Même si le distributeur en Russie a, du coup, refusé de commercialiser le jeu là-bas et dans d’autres ex-républiques soviétiques, Frogwares n’a pas transigé. Le jeu est toutefois désormais disponible en Russie par téléchargement.

Au-delà, le conflit a eu peu d’impact sur Frogwares, confie Wael Amr, vêtu d’un sweat à capuche. Mais “bien sûr, il y a une pression constante vu qu’on ne sait pas ce qui va se produire demain”, ajoute-t-il.

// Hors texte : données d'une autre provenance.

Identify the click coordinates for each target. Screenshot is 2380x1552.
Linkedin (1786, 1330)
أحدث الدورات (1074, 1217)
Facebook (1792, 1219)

L’Ukraine s’est fait un nom dans les jeux vidéo grâce à un système éducatif qui – legs de la période soviétique – fait la part belle aux maths et à l’ingénierie, et à une main d??uvre relativement bon marché.

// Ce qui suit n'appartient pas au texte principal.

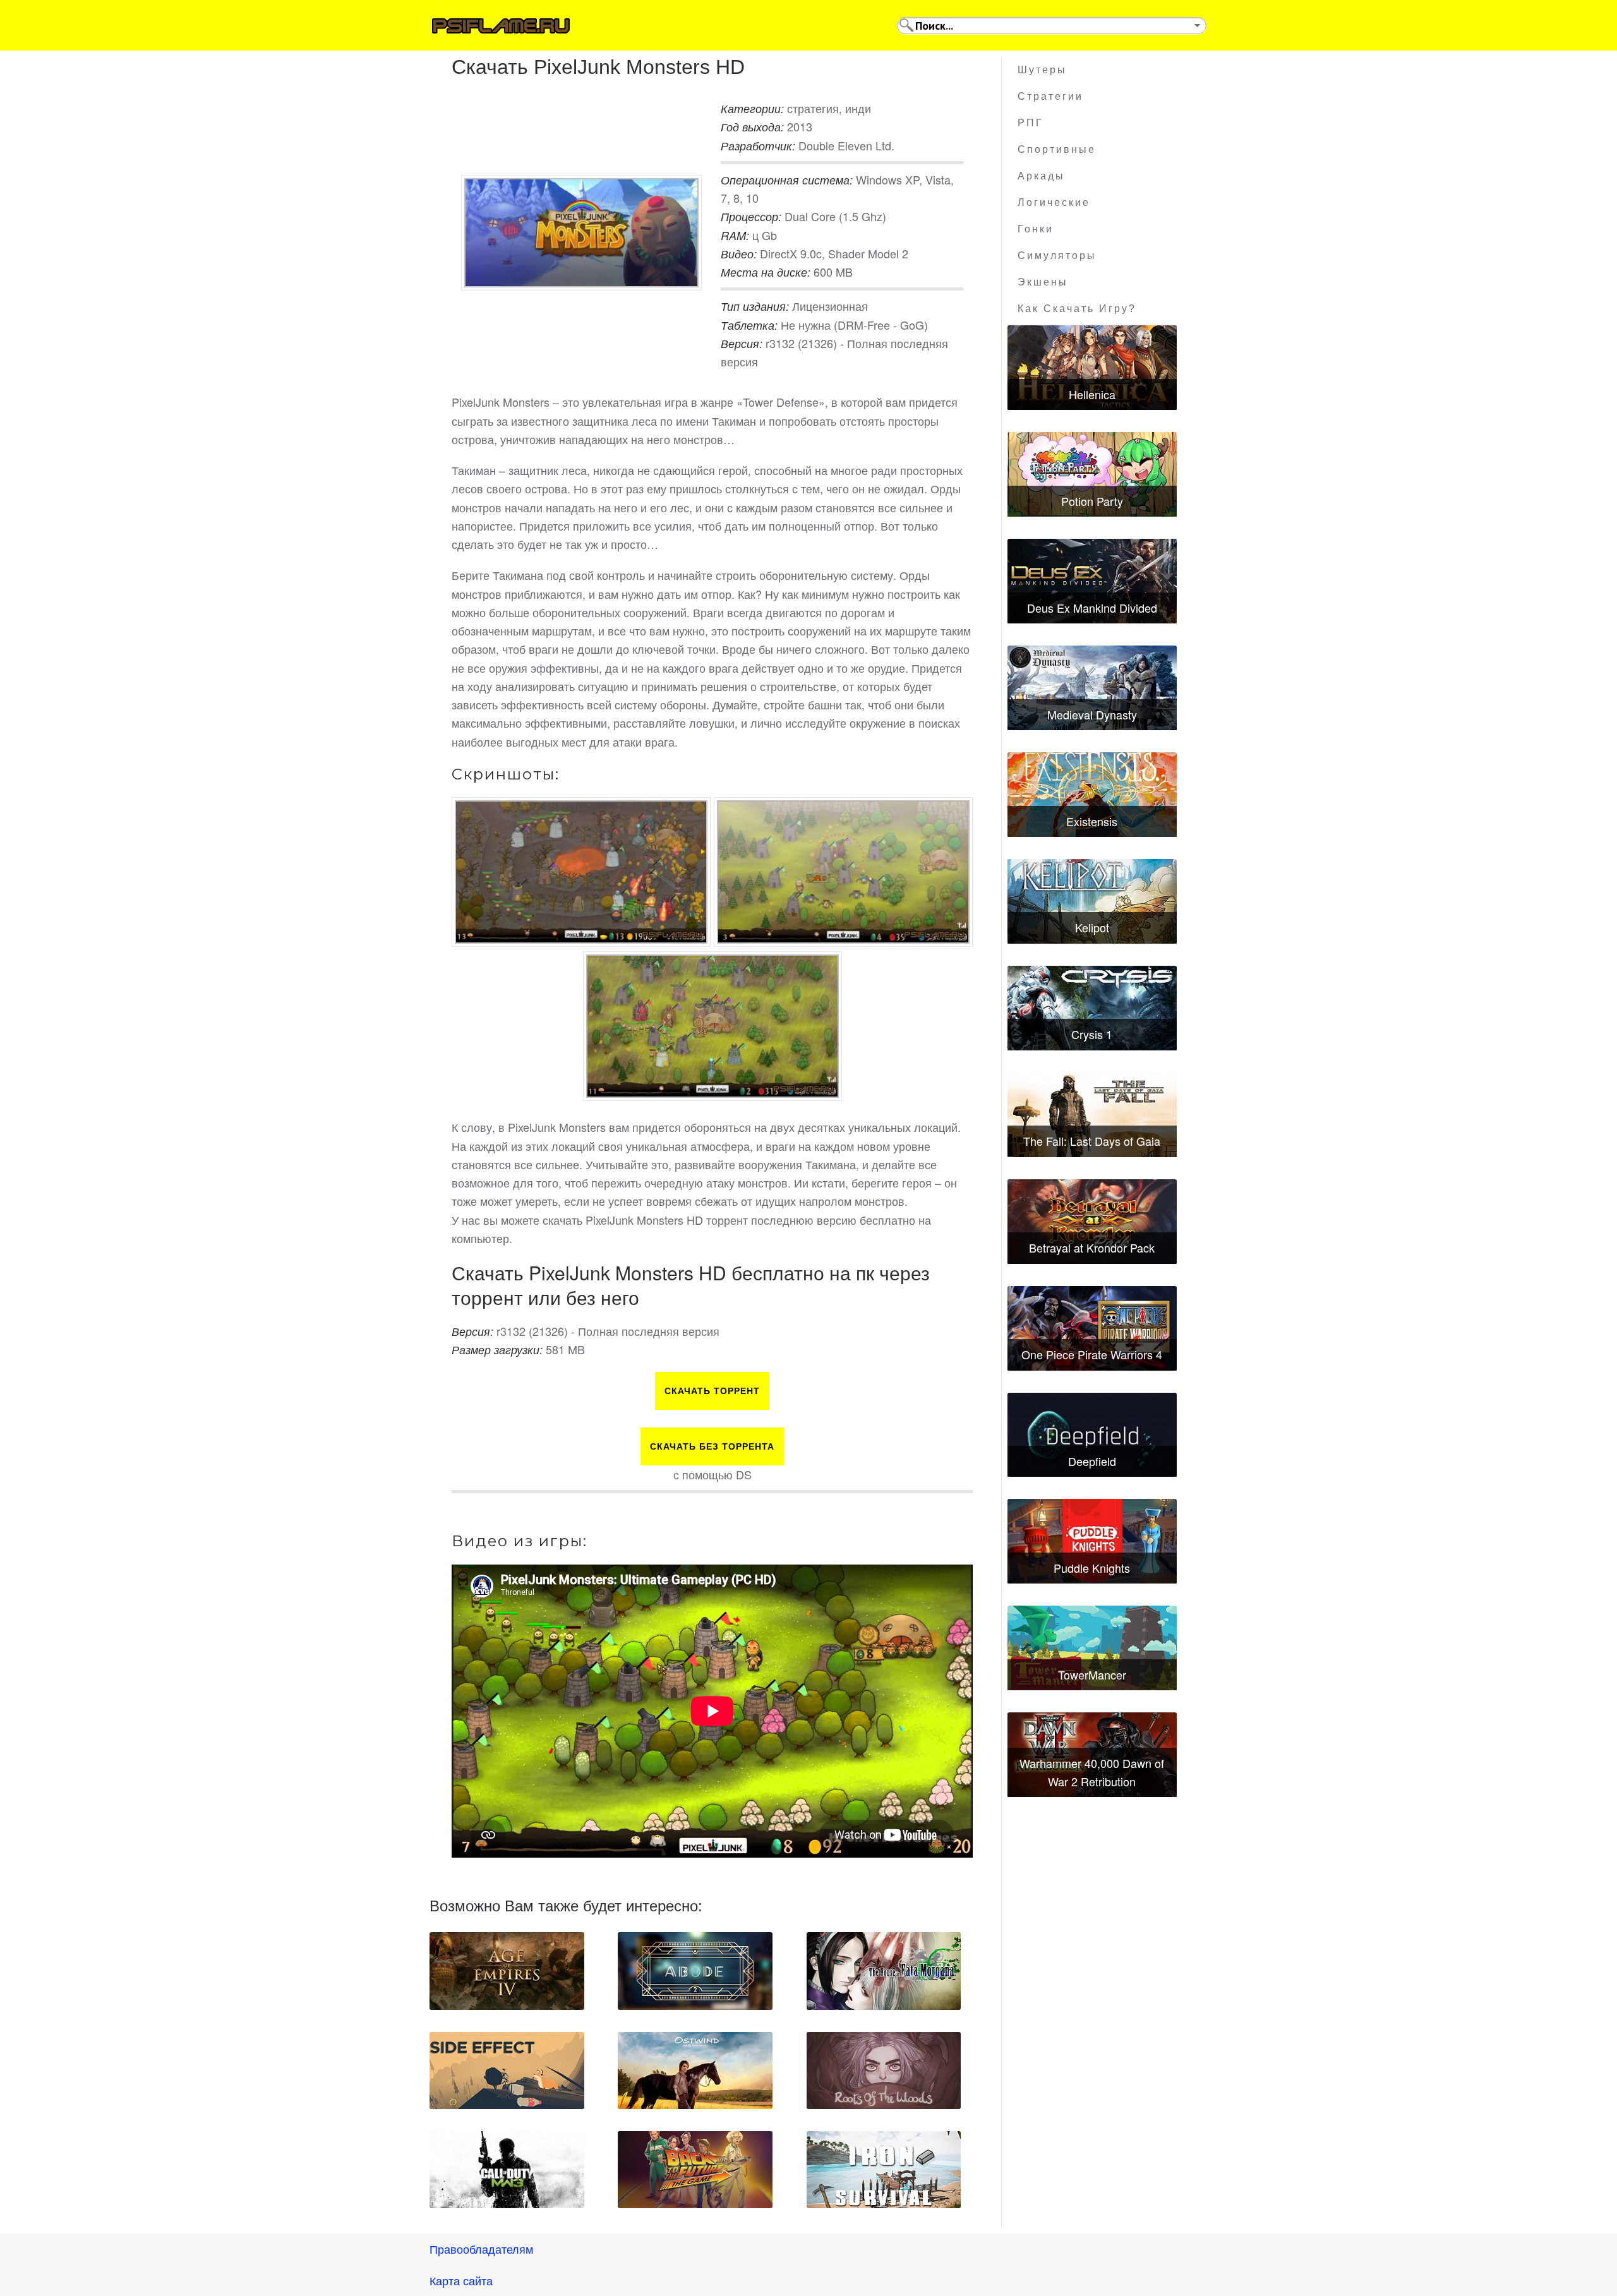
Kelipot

– Escalade synonyme d’exode –

L’industrie ukrainienne compte à son actif Stalker, un jeu de tir à la première personne qui plonge le joueur dans la zone touchée par la catastrophe nucléaire de Tchernobyl.

Certains de ses responsables avouent aujourd’hui leurs incertitudes face au conflit dans l’Est derrière lequel l’Occident voit la main de la Russie, ce que Moscou dément.

Si les grands noms comme le français Ubisoft ont encore des bureaux à Kiev, l’ukrainien 4A Games a déménagé son siège vers Malte en mai, ne gardant qu’un studio dans la capitale ukrainienne.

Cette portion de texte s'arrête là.